Work order
Print only the lines from the top of the data through the line with "Bel Ami (55, 1427)", both included, skipping every picture.

▼▼▼

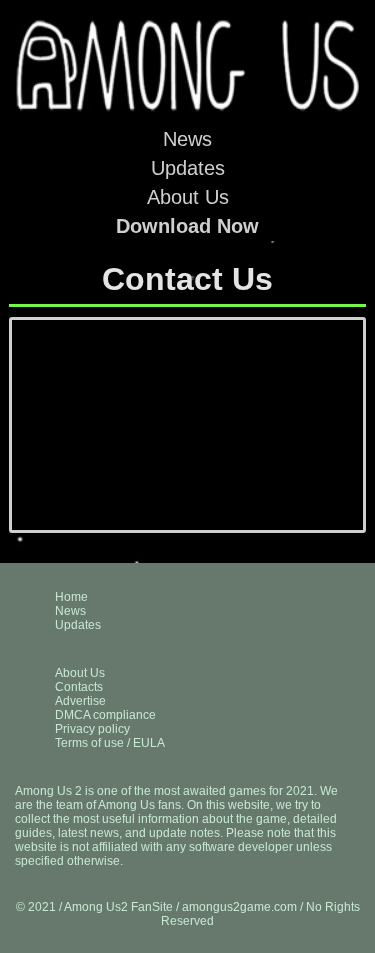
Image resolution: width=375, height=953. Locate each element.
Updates (188, 168)
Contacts (79, 687)
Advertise (80, 701)
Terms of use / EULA (110, 743)
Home (71, 597)
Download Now (187, 226)
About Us (188, 197)
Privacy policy (92, 729)
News (187, 139)
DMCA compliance (105, 715)
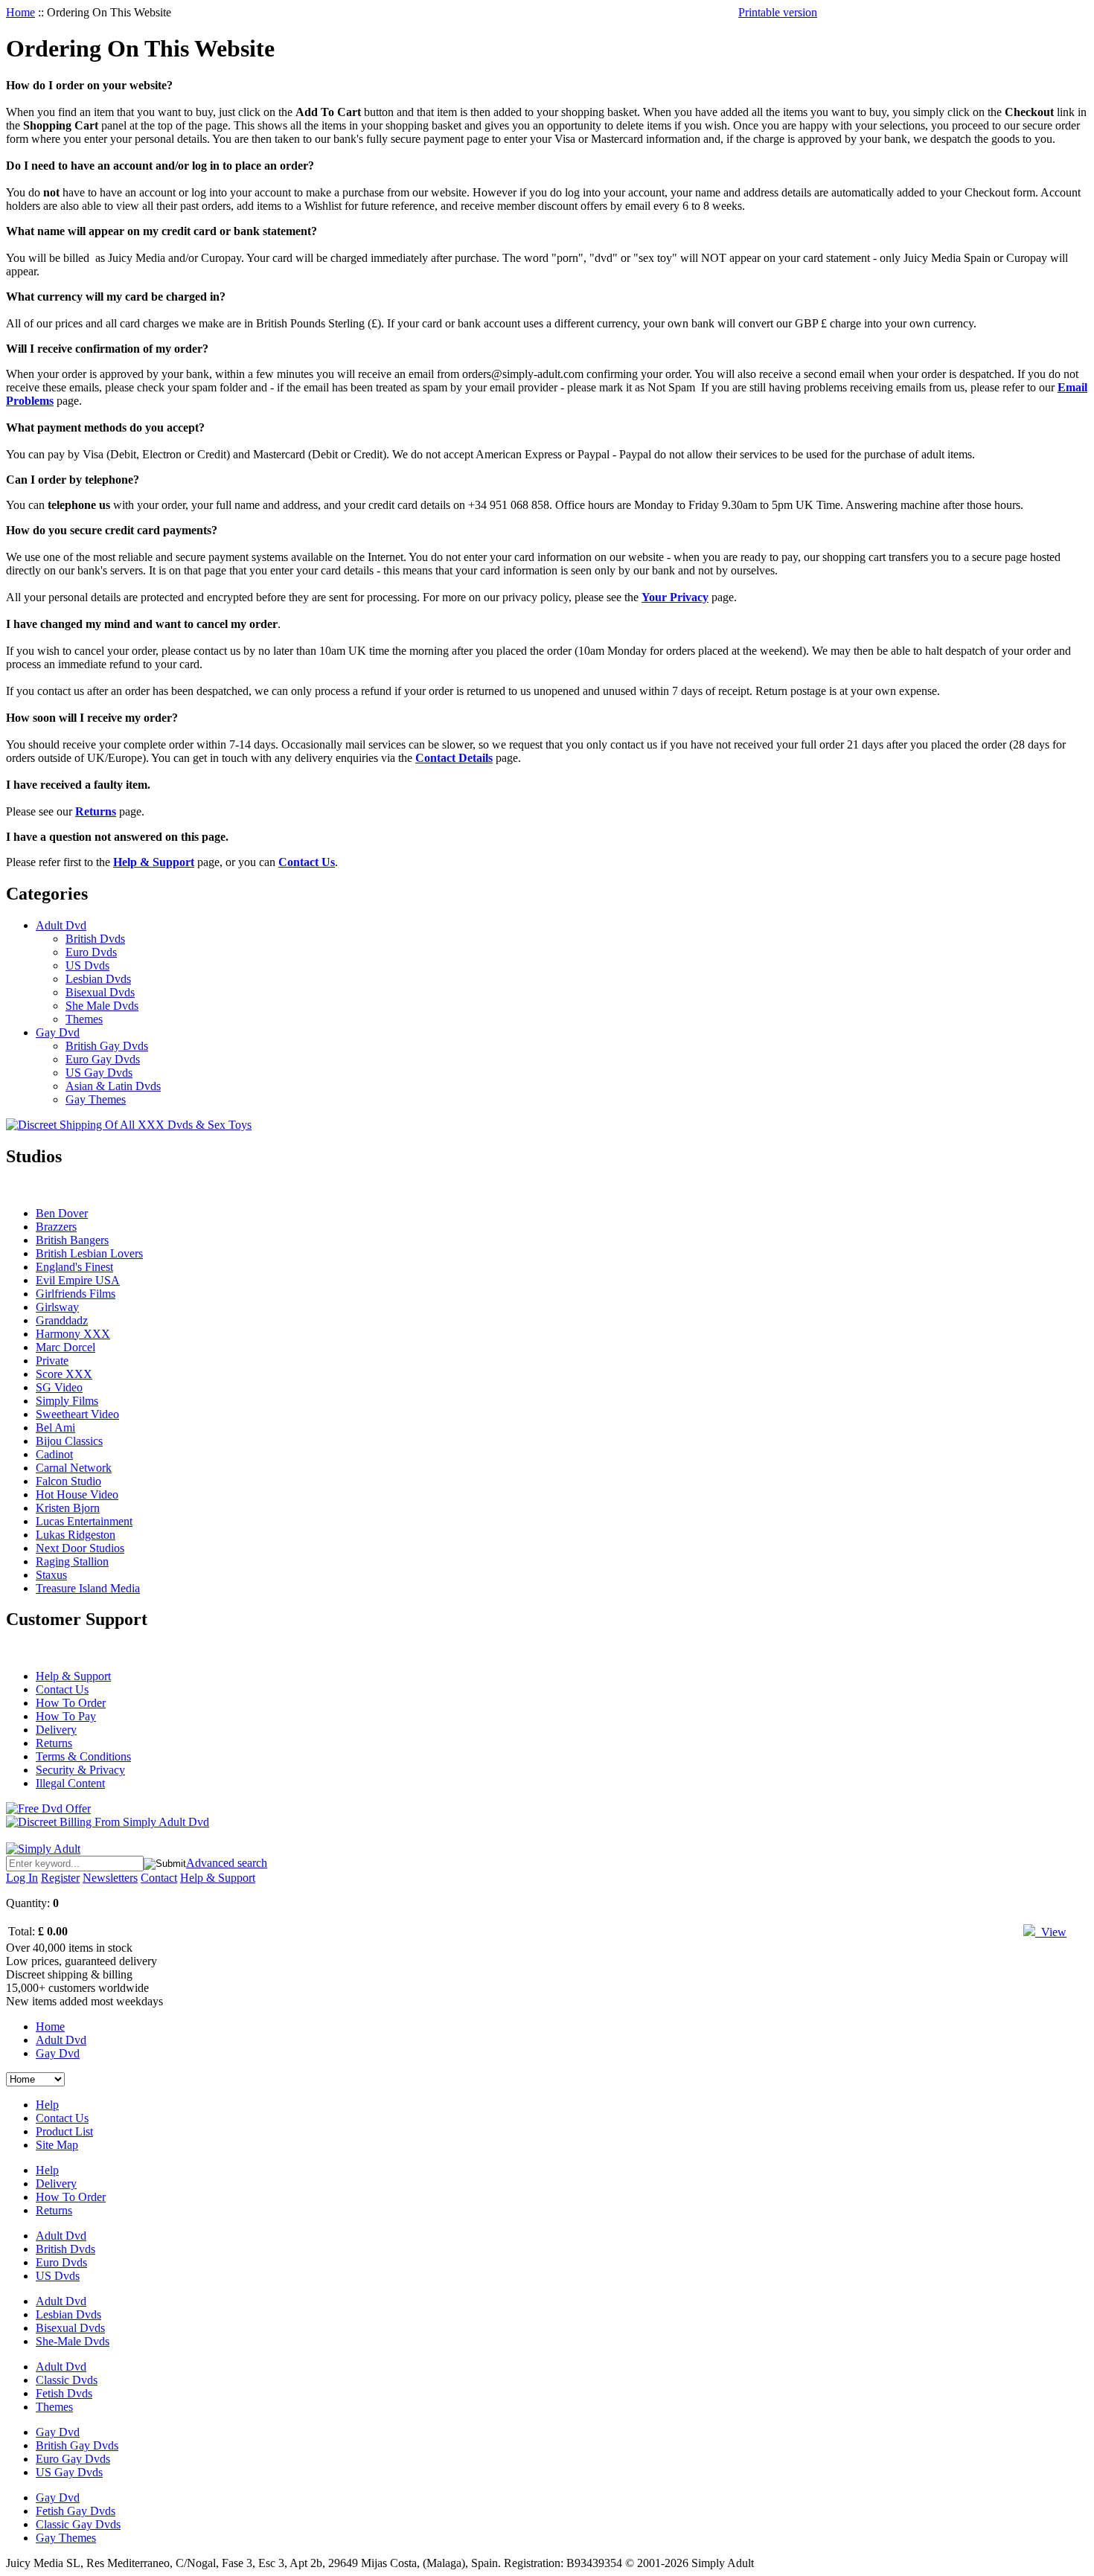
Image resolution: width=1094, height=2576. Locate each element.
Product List (64, 2131)
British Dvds (95, 938)
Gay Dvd (58, 1032)
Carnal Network (74, 1467)
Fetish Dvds (64, 2393)
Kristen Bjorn (68, 1508)
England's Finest (74, 1266)
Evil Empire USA (78, 1280)
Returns (54, 1743)
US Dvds (87, 965)
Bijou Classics (69, 1441)
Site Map (57, 2144)
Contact (159, 1877)
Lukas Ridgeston (75, 1534)
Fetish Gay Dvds (75, 2511)
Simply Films (67, 1400)
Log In (22, 1877)
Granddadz (62, 1320)
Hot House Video (77, 1494)
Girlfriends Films (75, 1293)
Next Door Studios (80, 1548)
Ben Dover (62, 1213)
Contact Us (62, 1689)
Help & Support (73, 1676)
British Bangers (72, 1240)
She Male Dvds (101, 1005)
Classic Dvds (66, 2380)
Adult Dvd (61, 925)
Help (47, 2104)
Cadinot (54, 1454)
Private (52, 1360)
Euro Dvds (91, 952)
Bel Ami (55, 1427)
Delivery (56, 1729)
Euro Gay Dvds (102, 1059)
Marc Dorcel (65, 1347)
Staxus (51, 1575)
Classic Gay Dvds (78, 2524)
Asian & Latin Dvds (113, 1086)
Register (60, 1877)
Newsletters (110, 1877)
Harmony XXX (73, 1333)
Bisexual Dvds (100, 992)
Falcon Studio (68, 1481)
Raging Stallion (72, 1561)
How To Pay (66, 1716)
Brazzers (56, 1226)
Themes (84, 1019)
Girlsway (57, 1307)
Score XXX (64, 1374)
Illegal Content (70, 1783)
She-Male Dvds (72, 2341)
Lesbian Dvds (98, 979)
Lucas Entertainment (84, 1521)
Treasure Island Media (88, 1588)
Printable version (777, 12)
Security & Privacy (80, 1769)
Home (20, 12)
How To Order (71, 1702)
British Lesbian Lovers (89, 1253)
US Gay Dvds (98, 1072)
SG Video (59, 1387)
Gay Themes (95, 1099)
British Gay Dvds (106, 1045)
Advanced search (226, 1862)
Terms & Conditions (83, 1756)
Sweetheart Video (77, 1414)
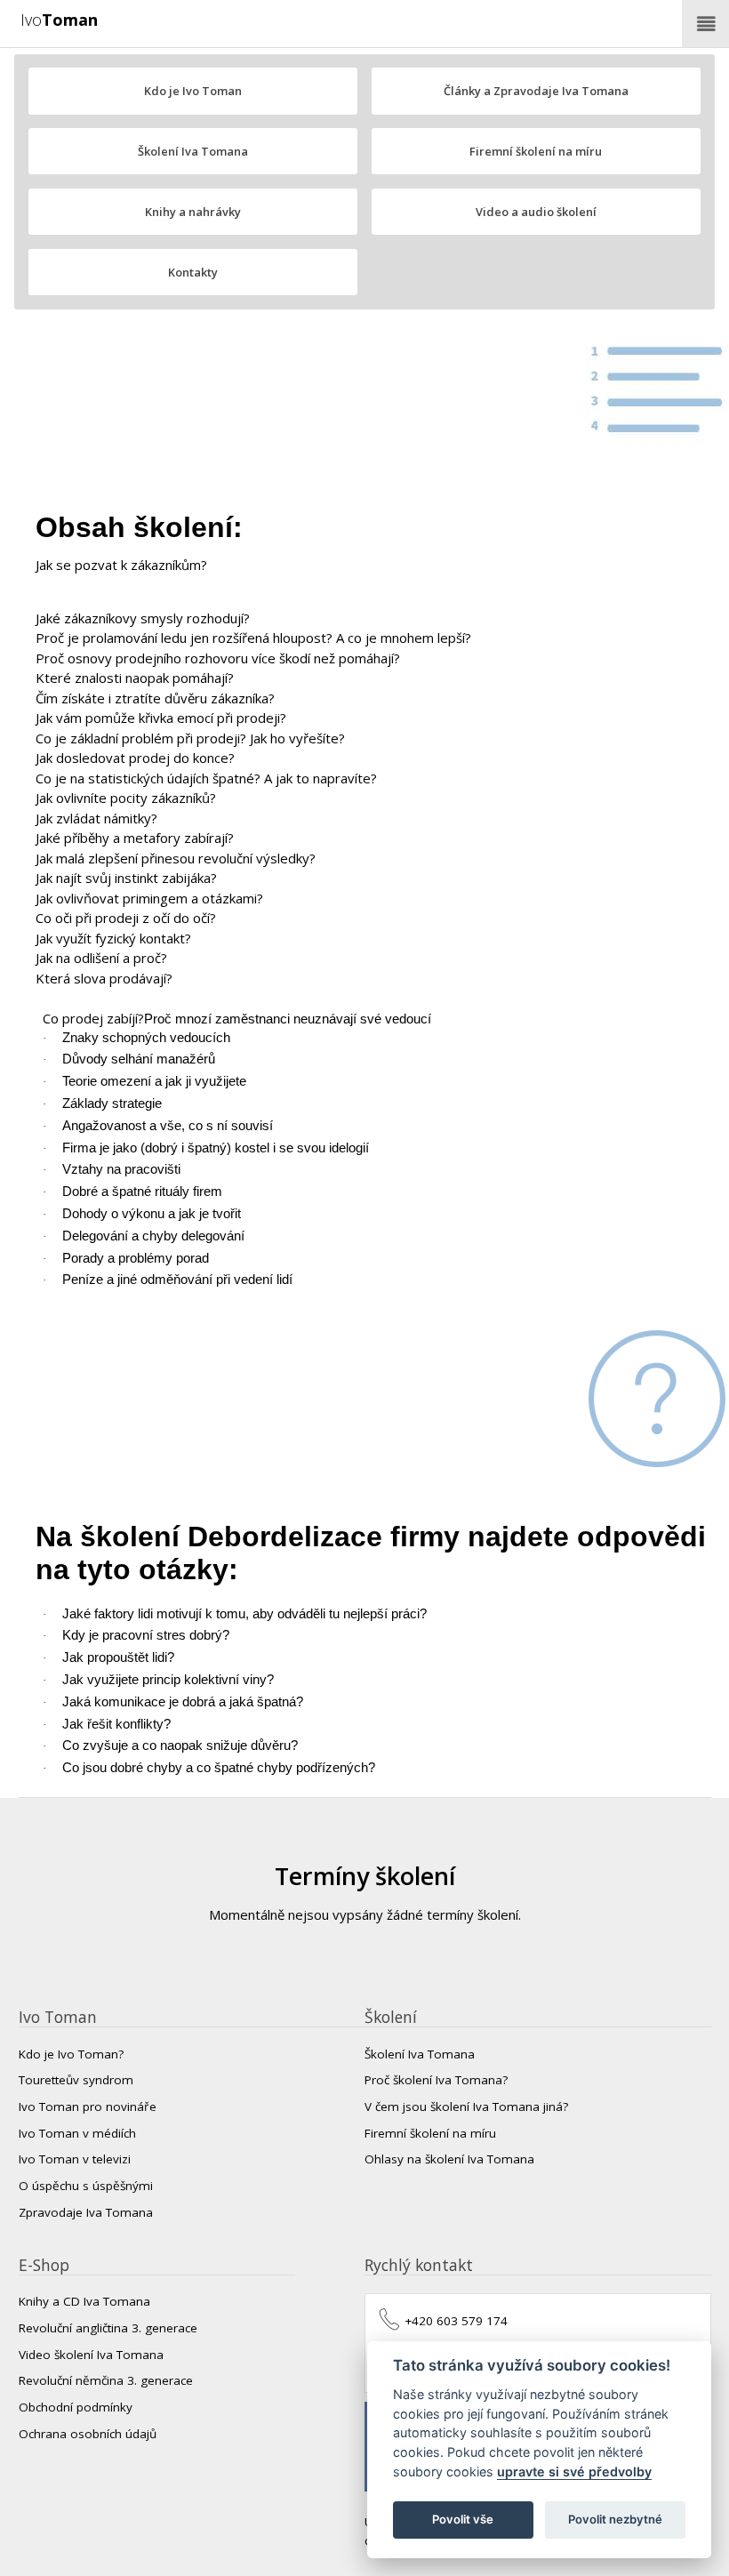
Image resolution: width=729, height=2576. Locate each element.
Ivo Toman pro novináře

▲▲▲

Solution below
Image resolution: width=375, height=953. Locate each element.
Updates (188, 168)
Contacts (79, 687)
Advertise (80, 701)
Terms of use / EULA (110, 743)
Home (71, 597)
Download Now (187, 226)
About Us (188, 197)
Privacy policy (92, 729)
News (187, 139)
DMCA compliance (105, 715)
Image resolution: width=1094, height=2576. Locate each element.
Product List (64, 2131)
British Dvds (95, 938)
Gay Dvd (58, 1032)
Carnal Network (74, 1467)
Fetish Dvds (64, 2393)
Kristen Bjorn (68, 1508)
England's Finest (74, 1266)
Evil Empire USA (78, 1280)
Returns (54, 1743)
US Dvds (87, 965)
Bijou Classics (69, 1441)
Site Map (57, 2144)
Contact (159, 1877)
Lukas Ridgeston (75, 1534)
Fetish Gay Dvds (75, 2511)
Simply Films (67, 1400)
Log In (22, 1877)
Granddadz (62, 1320)
Hot House Video (77, 1494)
Girlfriends Films (75, 1293)
Next Door Studios (80, 1548)
Ben Dover (62, 1213)
Contact Us (62, 1689)
Help & Support (73, 1676)
British Bangers (72, 1240)
She Male Dvds (101, 1005)
Classic Dvds (66, 2380)
Adult Dvd (61, 925)
Help (47, 2104)
Cadinot (54, 1454)
Private (52, 1360)
Euro Dvds (91, 952)
Bel Ami (55, 1427)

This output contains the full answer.